**Goal of the exercise:** Each entry is to be retyped without alteration, and no picture is to be included.

----------

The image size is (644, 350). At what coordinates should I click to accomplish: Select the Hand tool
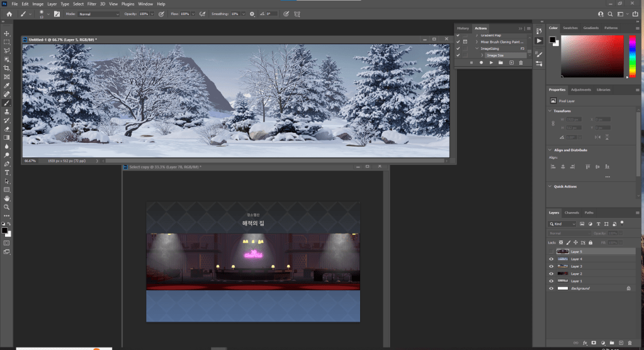7,198
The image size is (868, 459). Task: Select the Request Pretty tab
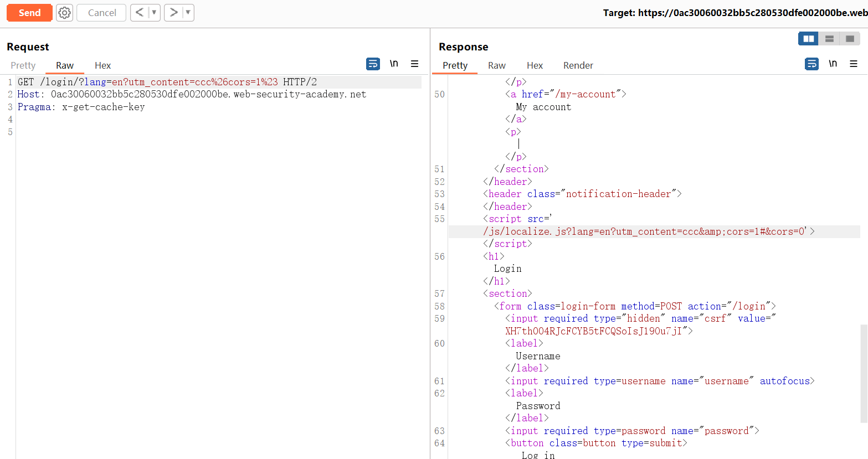23,65
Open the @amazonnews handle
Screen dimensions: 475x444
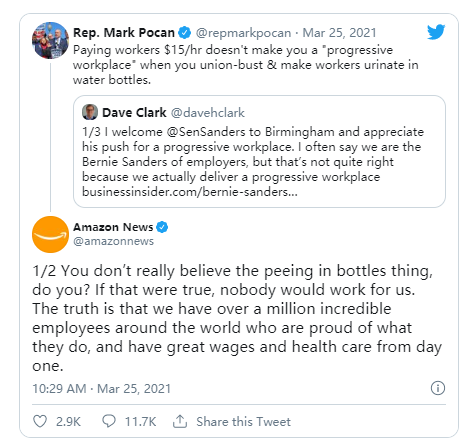coord(113,241)
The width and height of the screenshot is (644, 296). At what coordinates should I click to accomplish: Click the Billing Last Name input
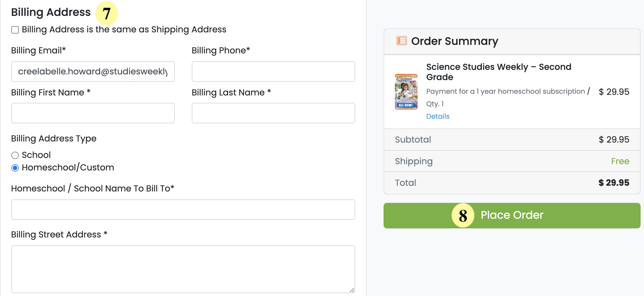273,113
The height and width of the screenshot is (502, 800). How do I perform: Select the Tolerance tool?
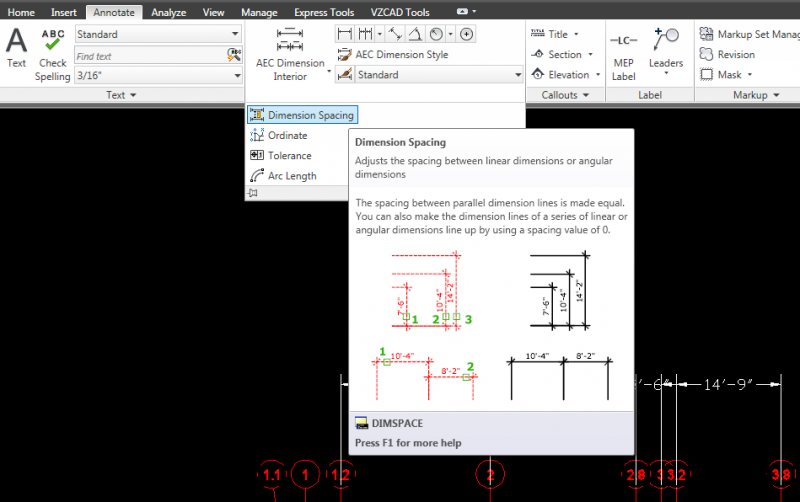pos(289,156)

----------

**Solution:**
The image size is (644, 350). At what coordinates should I click to accomplish: Select the Hand tool
7,198
The image size is (868, 459). Task: Select the Request Pretty tab
23,65
Open the @amazonnews handle
Screen dimensions: 475x444
coord(113,241)
The width and height of the screenshot is (644, 296). At what coordinates should I click to accomplish: Click the Billing Last Name input
273,113
The height and width of the screenshot is (502, 800). How do I perform: Select the Tolerance tool?
pos(289,156)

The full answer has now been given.